The course content include geology of groundwater occurrence, physical characteristics of water-bearing formations and groundwater flow, reconnaissance survey, techniques (i.e. geological, geophysical and remote sensing) for siting wells and boreholes, location of safe drilling sites using geophysical methods, prediction of aquifer yields, and case histories and discussion. It will also cover the use of geophysical methods for imaging and characterizing the top 100 meters of the earth for hydrogeologic applications. Practical aspect of the course will involve acquisition of data on campus or nearby sites for interpretation and computer modeling. Mode of delivery is by lectures and field practical.

Reading materials:

  • Groundwater Geophysics: A Tool for Hydrogeology, 2nd edition, by R Kirsch, Springer Science & Business Media, 2008.
  • Groundwater Hydrology, 3rd edition, by DK Todd and LW Mays, John Wiley and Sons Inc., 2005.
  • Applied Hydrogeology, 4th edition, by CW Fetter, Prentice Hall Inc., 2001.
  • Physical and Chemical Hydrogeology, 2nd edition, by PA Domenico and FW Schwartz, John Wiley and Sons Inc., 1998.
  • Field Hydrogeology: A Guide for Site Investigations and Report Preparation, Second Edition, JE Moore, CRC Press, 2011

 

(k) GED 621/622 Graduate Seminar and II

Objective

The objective of these courses are for the students to build their presentation skills and broaden their knowledge on current technologies from experienced experts from industry.
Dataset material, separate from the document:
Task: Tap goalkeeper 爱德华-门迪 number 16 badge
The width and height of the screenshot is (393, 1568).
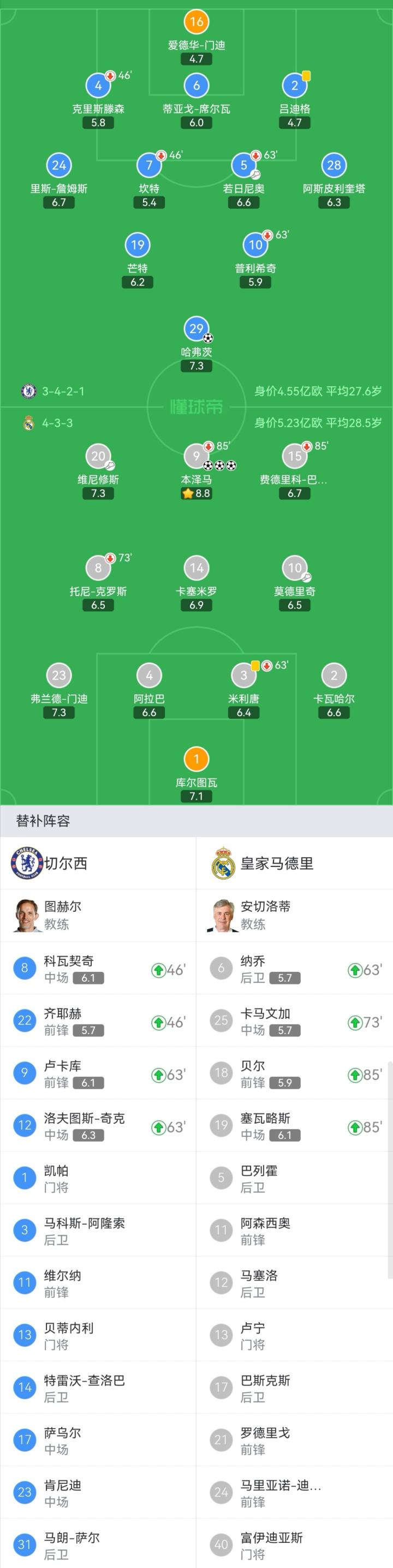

The students will be required to attend seminars given by professionals from industry at the College and, as well, present their research proposals, progress and findings at such seminars under these courses.

 

(m) GED 641/642 PhD Thesis Research III, III and IV

Objective

The objective of these courses are for the students to conduct individual research work and come out with an examinable thesis. The thesis work will consists of various combinations of activities including clearly formulating, specifying, defining and justifying a geological related research topic, carrying out a comprehensive literature review on the topic selected, applying basic scientific procedures and tools to conduct the research, and demonstrating ability for critical analyses of research outputs and writing.